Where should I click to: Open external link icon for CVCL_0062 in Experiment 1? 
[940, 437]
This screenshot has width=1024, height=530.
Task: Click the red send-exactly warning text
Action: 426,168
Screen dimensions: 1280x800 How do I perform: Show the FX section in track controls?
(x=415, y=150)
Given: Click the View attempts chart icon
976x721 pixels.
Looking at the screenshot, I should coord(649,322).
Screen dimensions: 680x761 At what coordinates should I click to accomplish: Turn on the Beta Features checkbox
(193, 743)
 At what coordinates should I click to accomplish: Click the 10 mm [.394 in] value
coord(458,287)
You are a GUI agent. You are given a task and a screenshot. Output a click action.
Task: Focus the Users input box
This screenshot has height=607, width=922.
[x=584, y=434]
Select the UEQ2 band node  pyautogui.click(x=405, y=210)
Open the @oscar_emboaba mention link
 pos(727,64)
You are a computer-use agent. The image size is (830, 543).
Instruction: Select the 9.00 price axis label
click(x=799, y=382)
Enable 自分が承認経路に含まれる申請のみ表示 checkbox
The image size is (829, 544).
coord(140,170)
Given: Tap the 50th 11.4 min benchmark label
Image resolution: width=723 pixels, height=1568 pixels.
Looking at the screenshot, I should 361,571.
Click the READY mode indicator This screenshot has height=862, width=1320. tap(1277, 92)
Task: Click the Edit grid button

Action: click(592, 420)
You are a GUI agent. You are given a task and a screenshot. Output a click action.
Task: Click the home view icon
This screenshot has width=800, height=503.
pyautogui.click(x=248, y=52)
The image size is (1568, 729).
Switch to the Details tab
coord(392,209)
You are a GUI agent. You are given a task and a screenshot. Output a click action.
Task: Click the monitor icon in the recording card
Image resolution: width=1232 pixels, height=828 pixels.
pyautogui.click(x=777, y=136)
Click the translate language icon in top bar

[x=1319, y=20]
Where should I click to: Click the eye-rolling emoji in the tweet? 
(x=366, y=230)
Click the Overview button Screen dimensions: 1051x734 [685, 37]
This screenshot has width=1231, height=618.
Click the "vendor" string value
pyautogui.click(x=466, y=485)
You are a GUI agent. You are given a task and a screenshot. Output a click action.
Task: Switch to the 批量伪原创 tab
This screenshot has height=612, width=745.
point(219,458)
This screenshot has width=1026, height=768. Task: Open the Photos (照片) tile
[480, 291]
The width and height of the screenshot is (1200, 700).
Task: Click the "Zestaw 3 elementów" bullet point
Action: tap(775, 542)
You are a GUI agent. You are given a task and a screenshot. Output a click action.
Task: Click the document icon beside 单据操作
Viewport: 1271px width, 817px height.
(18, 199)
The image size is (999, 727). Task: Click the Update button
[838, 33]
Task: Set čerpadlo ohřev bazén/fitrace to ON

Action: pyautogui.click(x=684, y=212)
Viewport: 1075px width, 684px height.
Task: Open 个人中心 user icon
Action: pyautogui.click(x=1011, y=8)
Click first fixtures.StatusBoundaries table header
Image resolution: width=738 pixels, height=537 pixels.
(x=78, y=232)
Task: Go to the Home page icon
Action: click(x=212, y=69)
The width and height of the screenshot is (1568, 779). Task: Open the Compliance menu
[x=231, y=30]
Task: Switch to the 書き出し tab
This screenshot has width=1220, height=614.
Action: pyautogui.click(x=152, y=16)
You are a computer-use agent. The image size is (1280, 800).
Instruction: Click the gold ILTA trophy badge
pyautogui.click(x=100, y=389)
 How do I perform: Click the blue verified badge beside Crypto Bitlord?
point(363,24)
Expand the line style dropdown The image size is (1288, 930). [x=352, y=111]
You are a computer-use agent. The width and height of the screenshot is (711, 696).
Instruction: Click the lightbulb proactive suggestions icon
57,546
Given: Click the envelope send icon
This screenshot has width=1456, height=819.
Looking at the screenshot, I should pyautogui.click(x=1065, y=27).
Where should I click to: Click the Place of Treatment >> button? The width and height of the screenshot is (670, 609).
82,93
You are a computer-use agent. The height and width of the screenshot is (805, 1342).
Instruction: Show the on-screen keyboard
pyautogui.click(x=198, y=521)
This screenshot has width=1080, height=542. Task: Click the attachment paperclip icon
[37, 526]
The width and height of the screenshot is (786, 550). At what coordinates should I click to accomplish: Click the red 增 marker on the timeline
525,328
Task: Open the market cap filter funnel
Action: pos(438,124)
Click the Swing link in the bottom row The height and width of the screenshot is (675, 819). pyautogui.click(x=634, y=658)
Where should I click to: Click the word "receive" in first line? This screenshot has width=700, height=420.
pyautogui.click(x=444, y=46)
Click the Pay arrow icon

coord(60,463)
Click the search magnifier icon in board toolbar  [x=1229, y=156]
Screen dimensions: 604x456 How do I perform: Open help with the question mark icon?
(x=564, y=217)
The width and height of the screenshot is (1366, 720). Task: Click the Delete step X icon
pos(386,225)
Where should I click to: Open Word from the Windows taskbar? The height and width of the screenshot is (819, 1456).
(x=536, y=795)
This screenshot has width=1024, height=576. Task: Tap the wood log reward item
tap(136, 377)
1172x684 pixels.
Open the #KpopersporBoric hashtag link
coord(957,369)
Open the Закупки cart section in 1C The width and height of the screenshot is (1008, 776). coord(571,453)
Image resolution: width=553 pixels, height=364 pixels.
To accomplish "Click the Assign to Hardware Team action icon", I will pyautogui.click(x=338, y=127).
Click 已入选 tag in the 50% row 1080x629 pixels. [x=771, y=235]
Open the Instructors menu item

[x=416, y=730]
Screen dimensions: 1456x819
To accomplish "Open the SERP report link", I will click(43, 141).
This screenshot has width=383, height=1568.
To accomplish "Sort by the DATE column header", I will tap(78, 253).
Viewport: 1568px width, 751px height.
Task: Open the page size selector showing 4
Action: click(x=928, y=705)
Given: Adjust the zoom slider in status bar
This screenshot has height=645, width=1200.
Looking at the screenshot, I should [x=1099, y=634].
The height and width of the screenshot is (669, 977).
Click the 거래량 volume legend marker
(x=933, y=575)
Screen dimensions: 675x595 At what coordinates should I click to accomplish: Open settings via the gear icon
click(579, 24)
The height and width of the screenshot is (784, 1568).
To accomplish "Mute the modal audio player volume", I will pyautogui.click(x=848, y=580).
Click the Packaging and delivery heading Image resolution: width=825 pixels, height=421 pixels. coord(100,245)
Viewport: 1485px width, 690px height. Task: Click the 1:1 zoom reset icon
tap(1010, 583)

· · · ·

### Instruction
Rewrite the material above so that each occurrence of "GUI agent" is changed to "interface assistant", leaving every other part of the lines unaltered.

### Right answer
Where should I click to: Open external link icon for CVCL_0062 in Experiment 1? 
[940, 437]
This screenshot has width=1024, height=530.
Task: Click the red send-exactly warning text
Action: 426,168
Screen dimensions: 1280x800 How do I perform: Show the FX section in track controls?
(x=415, y=150)
Given: Click the View attempts chart icon
976x721 pixels.
Looking at the screenshot, I should coord(649,322).
Screen dimensions: 680x761 At what coordinates should I click to accomplish: Turn on the Beta Features checkbox
(193, 743)
 At what coordinates should I click to accomplish: Click the 10 mm [.394 in] value
coord(458,287)
You are a interface assistant. You are given a task and a screenshot. Output a click action.
Task: Focus the Users input box
This screenshot has height=607, width=922.
[x=584, y=434]
Select the UEQ2 band node  pyautogui.click(x=405, y=210)
Open the @oscar_emboaba mention link
 pos(727,64)
You are a computer-use agent. The image size is (830, 543).
Instruction: Select the 9.00 price axis label
click(x=799, y=382)
Enable 自分が承認経路に含まれる申請のみ表示 checkbox
The image size is (829, 544).
coord(140,170)
Given: Tap the 50th 11.4 min benchmark label
Image resolution: width=723 pixels, height=1568 pixels.
Looking at the screenshot, I should 361,571.
Click the READY mode indicator This screenshot has height=862, width=1320. tap(1277, 92)
Task: Click the Edit grid button

Action: click(592, 420)
You are a interface assistant. You are given a task and a screenshot. Output a click action.
Task: Click the home view icon
This screenshot has width=800, height=503.
pyautogui.click(x=248, y=52)
The image size is (1568, 729).
Switch to the Details tab
coord(392,209)
You are a interface assistant. You are given a task and a screenshot. Output a click action.
Task: Click the monitor icon in the recording card
Image resolution: width=1232 pixels, height=828 pixels.
pyautogui.click(x=777, y=136)
Click the translate language icon in top bar

[x=1319, y=20]
Where should I click to: Click the eye-rolling emoji in the tweet? 
(x=366, y=230)
Click the Overview button Screen dimensions: 1051x734 [685, 37]
This screenshot has width=1231, height=618.
Click the "vendor" string value
pyautogui.click(x=466, y=485)
You are a interface assistant. You are given a task and a screenshot. Output a click action.
Task: Switch to the 批量伪原创 tab
This screenshot has height=612, width=745.
point(219,458)
This screenshot has width=1026, height=768. Task: Open the Photos (照片) tile
[480, 291]
The width and height of the screenshot is (1200, 700).
Task: Click the "Zestaw 3 elementów" bullet point
Action: tap(775, 542)
You are a interface assistant. You are given a task and a screenshot. Output a click action.
Task: Click the document icon beside 单据操作
Viewport: 1271px width, 817px height.
(18, 199)
The image size is (999, 727). Task: Click the Update button
[838, 33]
Task: Set čerpadlo ohřev bazén/fitrace to ON

Action: pyautogui.click(x=684, y=212)
Viewport: 1075px width, 684px height.
Task: Open 个人中心 user icon
Action: pyautogui.click(x=1011, y=8)
Click first fixtures.StatusBoundaries table header
Image resolution: width=738 pixels, height=537 pixels.
(x=78, y=232)
Task: Go to the Home page icon
Action: click(x=212, y=69)
The width and height of the screenshot is (1568, 779). Task: Open the Compliance menu
[x=231, y=30]
Task: Switch to the 書き出し tab
This screenshot has width=1220, height=614.
Action: pyautogui.click(x=152, y=16)
You are a computer-use agent. The image size is (1280, 800).
Instruction: Click the gold ILTA trophy badge
pyautogui.click(x=100, y=389)
 How do I perform: Click the blue verified badge beside Crypto Bitlord?
point(363,24)
Expand the line style dropdown The image size is (1288, 930). [x=352, y=111]
You are a computer-use agent. The width and height of the screenshot is (711, 696).
Instruction: Click the lightbulb proactive suggestions icon
57,546
Given: Click the envelope send icon
This screenshot has width=1456, height=819.
Looking at the screenshot, I should pyautogui.click(x=1065, y=27).
Where should I click to: Click the Place of Treatment >> button? The width and height of the screenshot is (670, 609).
82,93
You are a computer-use agent. The height and width of the screenshot is (805, 1342).
Instruction: Show the on-screen keyboard
pyautogui.click(x=198, y=521)
This screenshot has width=1080, height=542. Task: Click the attachment paperclip icon
[37, 526]
The width and height of the screenshot is (786, 550). At what coordinates should I click to accomplish: Click the red 增 marker on the timeline
525,328
Task: Open the market cap filter funnel
Action: pos(438,124)
Click the Swing link in the bottom row The height and width of the screenshot is (675, 819). pyautogui.click(x=634, y=658)
Where should I click to: Click the word "receive" in first line? This screenshot has width=700, height=420.
pyautogui.click(x=444, y=46)
Click the Pay arrow icon

coord(60,463)
Click the search magnifier icon in board toolbar  [x=1229, y=156]
Screen dimensions: 604x456 How do I perform: Open help with the question mark icon?
(x=564, y=217)
The width and height of the screenshot is (1366, 720). Task: Click the Delete step X icon
pos(386,225)
Where should I click to: Open Word from the Windows taskbar? The height and width of the screenshot is (819, 1456).
(x=536, y=795)
This screenshot has width=1024, height=576. Task: Tap the wood log reward item
tap(136, 377)
1172x684 pixels.
Open the #KpopersporBoric hashtag link
coord(957,369)
Open the Закупки cart section in 1C The width and height of the screenshot is (1008, 776). coord(571,453)
Image resolution: width=553 pixels, height=364 pixels.
To accomplish "Click the Assign to Hardware Team action icon", I will pyautogui.click(x=338, y=127).
Click 已入选 tag in the 50% row 1080x629 pixels. [x=771, y=235]
Open the Instructors menu item

[x=416, y=730]
Screen dimensions: 1456x819
To accomplish "Open the SERP report link", I will click(43, 141).
This screenshot has width=383, height=1568.
To accomplish "Sort by the DATE column header", I will tap(78, 253).
Viewport: 1568px width, 751px height.
Task: Open the page size selector showing 4
Action: click(x=928, y=705)
Given: Adjust the zoom slider in status bar
This screenshot has height=645, width=1200.
Looking at the screenshot, I should [x=1099, y=634].
The height and width of the screenshot is (669, 977).
Click the 거래량 volume legend marker
(x=933, y=575)
Screen dimensions: 675x595 At what coordinates should I click to accomplish: Open settings via the gear icon
click(579, 24)
The height and width of the screenshot is (784, 1568).
To accomplish "Mute the modal audio player volume", I will pyautogui.click(x=848, y=580).
Click the Packaging and delivery heading Image resolution: width=825 pixels, height=421 pixels. coord(100,245)
Viewport: 1485px width, 690px height. Task: Click the 1:1 zoom reset icon
tap(1010, 583)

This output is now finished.